=== What is expected ===
Rewrite the entries from the start through the line containing "Looking at the screenshot, I should coord(697,34).", replacing "Scale" with "Rotate" and keeping everything else the same.

━━ Extracted data ━━

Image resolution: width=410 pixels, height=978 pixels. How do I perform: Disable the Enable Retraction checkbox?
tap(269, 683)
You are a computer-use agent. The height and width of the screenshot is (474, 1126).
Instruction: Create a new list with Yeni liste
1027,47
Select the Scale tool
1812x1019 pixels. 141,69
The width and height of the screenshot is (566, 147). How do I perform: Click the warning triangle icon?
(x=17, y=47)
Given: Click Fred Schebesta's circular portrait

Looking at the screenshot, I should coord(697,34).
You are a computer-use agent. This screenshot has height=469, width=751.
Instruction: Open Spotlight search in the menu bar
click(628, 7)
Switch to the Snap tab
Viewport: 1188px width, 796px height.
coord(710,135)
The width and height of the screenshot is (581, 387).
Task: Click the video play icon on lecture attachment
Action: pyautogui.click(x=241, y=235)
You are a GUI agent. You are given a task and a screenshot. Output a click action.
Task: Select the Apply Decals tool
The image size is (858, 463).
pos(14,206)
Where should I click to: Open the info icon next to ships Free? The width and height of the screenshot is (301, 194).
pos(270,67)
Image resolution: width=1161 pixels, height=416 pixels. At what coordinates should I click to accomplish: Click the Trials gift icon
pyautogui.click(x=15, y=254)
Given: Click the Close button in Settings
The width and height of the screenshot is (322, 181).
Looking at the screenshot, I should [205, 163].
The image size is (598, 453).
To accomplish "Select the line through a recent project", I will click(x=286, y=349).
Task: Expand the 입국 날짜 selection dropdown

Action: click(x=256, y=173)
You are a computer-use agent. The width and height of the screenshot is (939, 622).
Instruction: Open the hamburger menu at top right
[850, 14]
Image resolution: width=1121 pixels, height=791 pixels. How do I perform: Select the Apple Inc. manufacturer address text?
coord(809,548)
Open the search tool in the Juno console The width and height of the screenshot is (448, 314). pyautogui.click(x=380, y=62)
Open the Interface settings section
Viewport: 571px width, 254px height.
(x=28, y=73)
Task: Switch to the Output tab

━━━

=== Solution for this exercise ===
Image resolution: width=410 pixels, height=978 pixels. How do I perform: Disable the Enable Retraction checkbox?
tap(269, 683)
You are a computer-use agent. The height and width of the screenshot is (474, 1126).
Instruction: Create a new list with Yeni liste
1027,47
Select the Rotate tool
1812x1019 pixels. 141,69
The width and height of the screenshot is (566, 147). How do I perform: Click the warning triangle icon?
(x=17, y=47)
Given: Click Fred Schebesta's circular portrait

Looking at the screenshot, I should coord(697,34).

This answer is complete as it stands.